Brought into existence by the Bob Hawke Labor Government on February 1, 1984 the nation’s universal health insurance scheme is the envy of the world.
Today, it’s hard to envisage our country without the safety net of Medicare protecting its citizens but it’s also alarming to think there were forces in politics and vested interests in the health world that were fiercely opposed to it.
Thankfully the Australian Labor Party and the nation’s 23rd Prime Minister Bob Hawke won the fight and secured its future to ensure families were not financially ruined through bankruptcy if a family member sadly became ill.

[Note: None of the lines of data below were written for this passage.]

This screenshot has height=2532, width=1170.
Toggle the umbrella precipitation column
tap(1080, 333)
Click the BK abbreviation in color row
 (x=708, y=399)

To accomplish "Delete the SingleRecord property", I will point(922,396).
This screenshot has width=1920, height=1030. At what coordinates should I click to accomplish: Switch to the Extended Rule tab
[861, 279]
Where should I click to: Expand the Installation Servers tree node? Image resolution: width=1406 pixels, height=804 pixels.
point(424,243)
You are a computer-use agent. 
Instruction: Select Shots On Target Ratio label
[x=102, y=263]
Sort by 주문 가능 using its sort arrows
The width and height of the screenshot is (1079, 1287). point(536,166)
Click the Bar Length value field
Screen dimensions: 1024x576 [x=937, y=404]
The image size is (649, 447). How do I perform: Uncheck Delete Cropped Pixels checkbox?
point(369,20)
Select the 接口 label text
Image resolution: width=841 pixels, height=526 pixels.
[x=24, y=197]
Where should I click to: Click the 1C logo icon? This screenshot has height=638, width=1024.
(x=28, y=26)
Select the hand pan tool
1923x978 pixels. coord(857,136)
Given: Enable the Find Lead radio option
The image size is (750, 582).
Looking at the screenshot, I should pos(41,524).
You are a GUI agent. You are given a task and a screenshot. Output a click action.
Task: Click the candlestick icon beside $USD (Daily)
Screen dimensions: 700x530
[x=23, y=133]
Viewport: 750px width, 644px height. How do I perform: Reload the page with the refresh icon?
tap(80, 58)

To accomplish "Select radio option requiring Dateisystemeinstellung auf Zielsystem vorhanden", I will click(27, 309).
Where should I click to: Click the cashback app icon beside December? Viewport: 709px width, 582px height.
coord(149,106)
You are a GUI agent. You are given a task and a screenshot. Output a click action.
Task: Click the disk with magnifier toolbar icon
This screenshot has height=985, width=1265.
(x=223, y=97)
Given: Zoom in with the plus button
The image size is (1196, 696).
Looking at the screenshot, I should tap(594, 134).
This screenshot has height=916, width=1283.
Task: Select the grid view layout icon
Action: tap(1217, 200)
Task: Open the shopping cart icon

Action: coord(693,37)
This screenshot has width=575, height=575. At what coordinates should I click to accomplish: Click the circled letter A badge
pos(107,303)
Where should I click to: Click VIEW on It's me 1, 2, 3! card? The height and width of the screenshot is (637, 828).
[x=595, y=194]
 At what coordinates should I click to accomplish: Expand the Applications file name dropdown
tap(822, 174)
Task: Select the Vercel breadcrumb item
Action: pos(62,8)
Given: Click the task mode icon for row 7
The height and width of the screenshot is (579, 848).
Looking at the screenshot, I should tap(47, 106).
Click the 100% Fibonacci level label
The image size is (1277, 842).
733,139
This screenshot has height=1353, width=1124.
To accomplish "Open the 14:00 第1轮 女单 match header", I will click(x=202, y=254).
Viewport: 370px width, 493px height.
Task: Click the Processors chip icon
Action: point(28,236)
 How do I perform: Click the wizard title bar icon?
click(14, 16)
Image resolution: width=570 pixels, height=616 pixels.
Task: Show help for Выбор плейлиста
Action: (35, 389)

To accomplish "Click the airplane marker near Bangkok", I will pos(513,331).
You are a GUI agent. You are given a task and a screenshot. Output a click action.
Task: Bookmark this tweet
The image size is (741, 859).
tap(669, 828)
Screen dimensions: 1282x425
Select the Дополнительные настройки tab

Celebrating the milestone Brisbane City Council Labor Opposition Leader Jared Cassidy said Medicare was a visionary policy that ensured all citizens were looked after.
“That’s what the Australian Labor Party does and does best. It looks after people from all walks of life. It’s in our DNA whether it’s health, housing or jobs.”
“We’re working for a better future for all Australians,” Cr Cassidy said.
“The first iteration of Medicare was called Medibank, and it was introduced by the Whitlam government in 1975, early in its second term.
“The federal opposition under Malcolm Fraser had rejected Bills relating to its financing, which is why it took the government so long to get it established.
“Medibank began on 1 July 1975 after the passing of legislation by a joint sitting of Parliament on 7 August 1974. It had only a short period of operation before the Whitlam government was dismissed.
“The incoming Fraser government modified Medibank, establishing a levy of 2.5% on income to fund it (but providing the option to take out private health insurance instead). Interestingly, the levy was higher than that proposed by the Whitlam government and which the Coalition had blocked while in opposition.
“Other changes followed, such as changes to agreements with the states over how much money hospitals would receive, restrictions in benefits and bulk billing, and rebates for those with private insurance.
“Most of these changes were revoked by the incoming Hawke Labor government in 1984. Aside from a name change from Medibank to Medicare, the health care system that started operation on 1 February was very similar to that introduced in 1975. Medicare remains in place but it is often a hot political topic.”